Brian Williams was there covering the storm for NBC, and his reporting helped establish his career, even winning him a Peabody Award.
“When you look out of your hotel window in the French Quarter and watch a man float by face down, when you see bodies that you last saw in Banda Aceh, Indonesia, and swore to yourself that you would never see in your country,” Williams told Tom Brokaw during a 2006 interview.
But there’s one problem with William’s account: the French Quarter, the city’s affluent high-ground, was never flooded.
“We were never wet,” Dr. Brobson Lutz, a former city health director who operated an EMS station in the French Quarter during the crisis, told the New Orleans Advocate. “It was never wet.”
False flooding isn’t the only questionable account from Williams’ Katrina experience. He also claimed that he suffered from dysentery after mistakenly drinking floodwater. Accounts tell of the anchor being curled into a ball between takes.
But Dr. Lutz, again, remembers things differently.
“I saw a lot of people with cuts and bruises and such, but I don’t recall a single, solitary case of gastroenteritis during Katrina or in the whole month afterward,” Lutz said.
Lutz also has doubts that the floodwaters could have been a conduit for dysentery.
“I don’t know anybody that’s tried that to see, but my dogs drank it, and they didn’t have any problems.”

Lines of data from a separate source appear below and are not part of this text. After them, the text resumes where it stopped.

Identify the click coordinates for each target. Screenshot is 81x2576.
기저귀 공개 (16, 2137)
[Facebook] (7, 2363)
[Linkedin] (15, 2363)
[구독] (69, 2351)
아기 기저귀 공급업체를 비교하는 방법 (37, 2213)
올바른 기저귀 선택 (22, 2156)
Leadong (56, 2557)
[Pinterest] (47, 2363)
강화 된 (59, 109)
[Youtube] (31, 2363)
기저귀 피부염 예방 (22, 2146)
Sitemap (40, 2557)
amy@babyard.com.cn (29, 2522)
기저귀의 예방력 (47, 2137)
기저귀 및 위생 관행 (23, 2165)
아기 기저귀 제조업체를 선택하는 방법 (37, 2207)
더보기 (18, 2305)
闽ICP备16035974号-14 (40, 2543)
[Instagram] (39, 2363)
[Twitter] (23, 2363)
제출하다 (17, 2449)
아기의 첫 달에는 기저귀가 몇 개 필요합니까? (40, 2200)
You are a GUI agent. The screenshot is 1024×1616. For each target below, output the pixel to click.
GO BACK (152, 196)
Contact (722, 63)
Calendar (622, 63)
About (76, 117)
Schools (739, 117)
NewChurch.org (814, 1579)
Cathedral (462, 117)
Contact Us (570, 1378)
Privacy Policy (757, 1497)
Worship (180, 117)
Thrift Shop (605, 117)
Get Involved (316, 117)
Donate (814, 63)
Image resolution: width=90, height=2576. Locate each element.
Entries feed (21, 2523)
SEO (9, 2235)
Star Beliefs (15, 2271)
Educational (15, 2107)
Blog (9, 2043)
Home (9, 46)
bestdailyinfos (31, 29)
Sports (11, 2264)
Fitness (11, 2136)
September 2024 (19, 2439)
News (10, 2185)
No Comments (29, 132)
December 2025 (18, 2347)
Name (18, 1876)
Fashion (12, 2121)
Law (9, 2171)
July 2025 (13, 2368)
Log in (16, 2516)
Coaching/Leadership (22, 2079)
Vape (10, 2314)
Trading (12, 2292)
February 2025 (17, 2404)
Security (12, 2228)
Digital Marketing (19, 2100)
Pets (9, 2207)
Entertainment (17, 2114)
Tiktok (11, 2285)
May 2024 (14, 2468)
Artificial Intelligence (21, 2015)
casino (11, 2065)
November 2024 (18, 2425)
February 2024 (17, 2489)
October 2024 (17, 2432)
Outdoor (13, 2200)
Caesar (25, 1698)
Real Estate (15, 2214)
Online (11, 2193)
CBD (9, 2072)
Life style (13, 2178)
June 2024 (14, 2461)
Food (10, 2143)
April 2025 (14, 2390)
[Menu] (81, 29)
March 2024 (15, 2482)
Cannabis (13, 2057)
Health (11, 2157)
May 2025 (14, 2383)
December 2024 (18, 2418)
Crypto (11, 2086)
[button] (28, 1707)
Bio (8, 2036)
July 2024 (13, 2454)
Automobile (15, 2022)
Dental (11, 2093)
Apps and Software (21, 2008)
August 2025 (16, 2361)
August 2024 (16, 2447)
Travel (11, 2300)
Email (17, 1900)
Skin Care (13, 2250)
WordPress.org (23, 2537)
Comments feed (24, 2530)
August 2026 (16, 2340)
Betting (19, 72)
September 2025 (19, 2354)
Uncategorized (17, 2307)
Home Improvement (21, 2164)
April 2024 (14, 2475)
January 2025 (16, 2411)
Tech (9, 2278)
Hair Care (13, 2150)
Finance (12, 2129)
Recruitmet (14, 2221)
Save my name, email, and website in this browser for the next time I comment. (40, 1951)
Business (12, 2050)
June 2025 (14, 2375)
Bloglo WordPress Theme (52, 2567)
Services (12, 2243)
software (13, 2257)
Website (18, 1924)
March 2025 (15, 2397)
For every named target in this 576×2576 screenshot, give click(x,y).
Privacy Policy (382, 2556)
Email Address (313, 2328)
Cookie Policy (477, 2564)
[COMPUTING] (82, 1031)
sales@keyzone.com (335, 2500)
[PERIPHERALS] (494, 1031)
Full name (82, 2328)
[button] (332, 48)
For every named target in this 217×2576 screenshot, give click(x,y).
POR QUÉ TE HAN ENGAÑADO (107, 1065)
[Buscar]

Tom Brokaw, Williams’ predecessor at the Nightly News desk, is calling for Williams’ termination after the scandal of his Iraq War lies, according to the New York Post. Sources at the network say Brokaw has “made a lot of noise at NBC that a lesser journalist or producer would have been immediately fired or suspended for a false report.”
Williams has claimed for years that he was on a Chinook helicopter which was forced down by rocket fire. When soldiers actually onboard the attacked helicopter discounted those claims, Williams issued an apology. On Wednesday, he said he was actually flying behind the attacked helicopter. Soldiers on the scene, again, discredited his story, saying Williams and the NBC crew arrived 30-60 minutes after the Chinook was forced down.
The Post also reports that Brokaw and NBC executives knew that Williams’ revised account of his Iraq experiences was false, and had advised him to please stop telling it.
“He is not going to be suspended or reprimanded in any way,” one source said. “He has the full support of NBC News.”